I have lived in the same home in Richmond Hill for decades. When my children were small, we had a vegetable patch which taught them where food actually comes from, patience and an appreciation for nature. Since that time, our garden has become shaded by several huge trees and is no longer suitable for vegetables. So, I started a search for an allotment garden i.e. a plot of land on public land in which residents can grow food. The search was tricky at the beginning. The City-run gardens were full, with waiting lists. Others were available to members of faith or other community groups and not taking new members. Further enquiries led me to the Forster Collective – located in the Phyllis Rawlinson Park in Richmond Hill. They had space to allocate one half plot to me, but were waiting to hear whether COVID-19 was going to shut us down for the season. Thankfully they were open all summer!
And now I’ve just finished my first season using the allotment garden. It has made me decide me that I am in the right place at the right time, and I hope to continue gardening there indefinitely. The group is an amazing group of people; young and old, born in Canada and all over the globe. We are united by a love of nature, of connection to the land and a will to work together to provide food for our families and to donate to the community.
My first crops gave me huge satisfaction. The considerable labour needed to clear former farm land, plant and carry water to irrigate the growing plants was in itself a joy. The organic food was delicious. I have stored potatoes to last until Christmas. Brussel sprouts and kale continue to be harvested. Last week I planted garlic which I will harvest a year from now.

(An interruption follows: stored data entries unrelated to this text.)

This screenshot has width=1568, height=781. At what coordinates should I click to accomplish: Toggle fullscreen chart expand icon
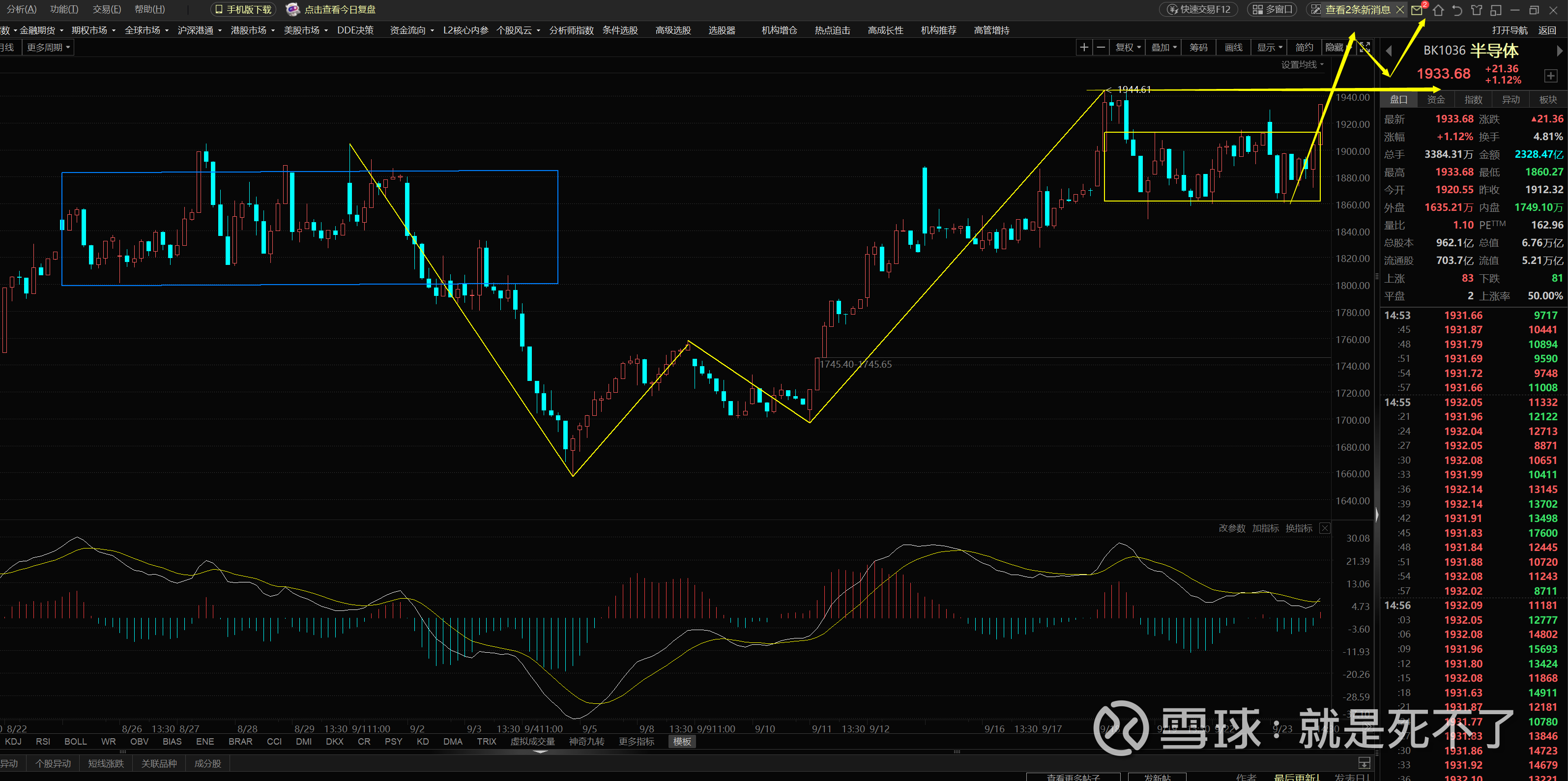click(1365, 48)
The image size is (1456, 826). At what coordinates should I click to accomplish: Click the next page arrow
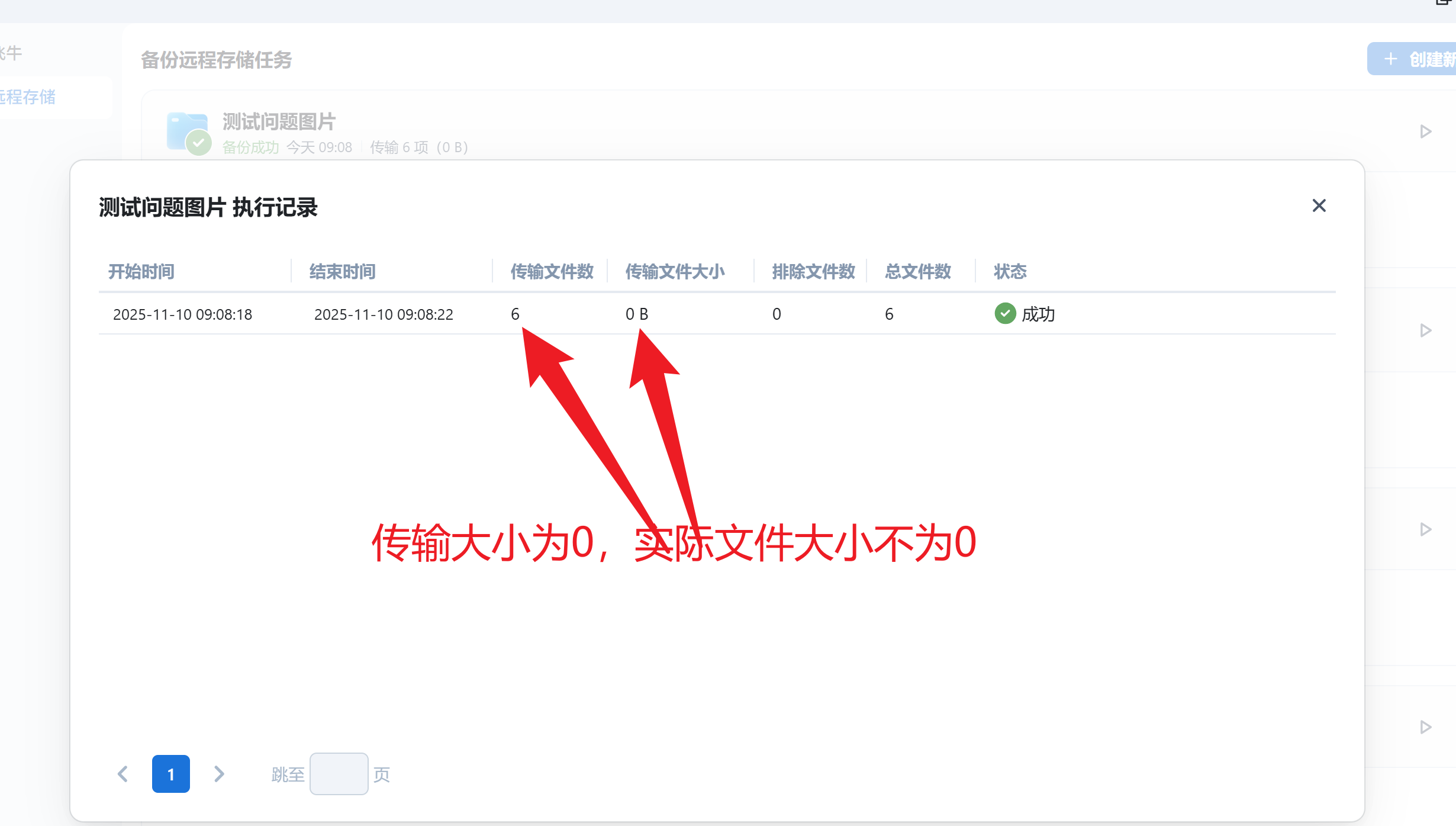219,774
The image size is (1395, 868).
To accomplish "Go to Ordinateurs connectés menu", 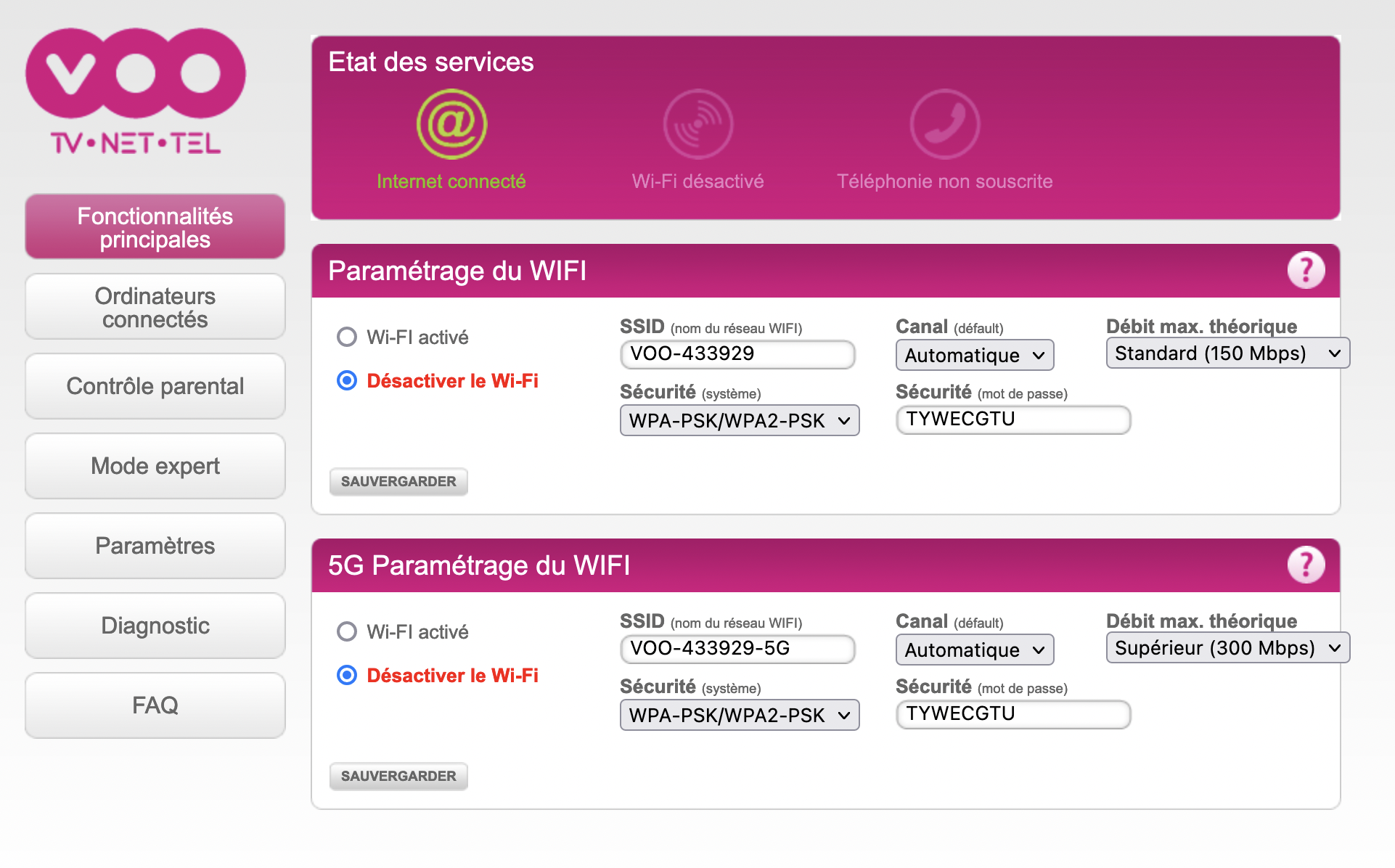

I have taken on another half plot which will expand my work commitment and, hopefully, my food supply. The cold spring and virus-caused delays in beginning work this year meant we were unable to make donations of food, hold team building social events, nor workshops. That will all change next year.
There is a lot of work ahead for me as an individual and for the group as a whole. However; we all love our little piece of paradise and the sense of pride in coaxing crops from the earth. If you love growing vegetables and have no place to grow them, you might consider applying for an allotment garden plot in the early spring.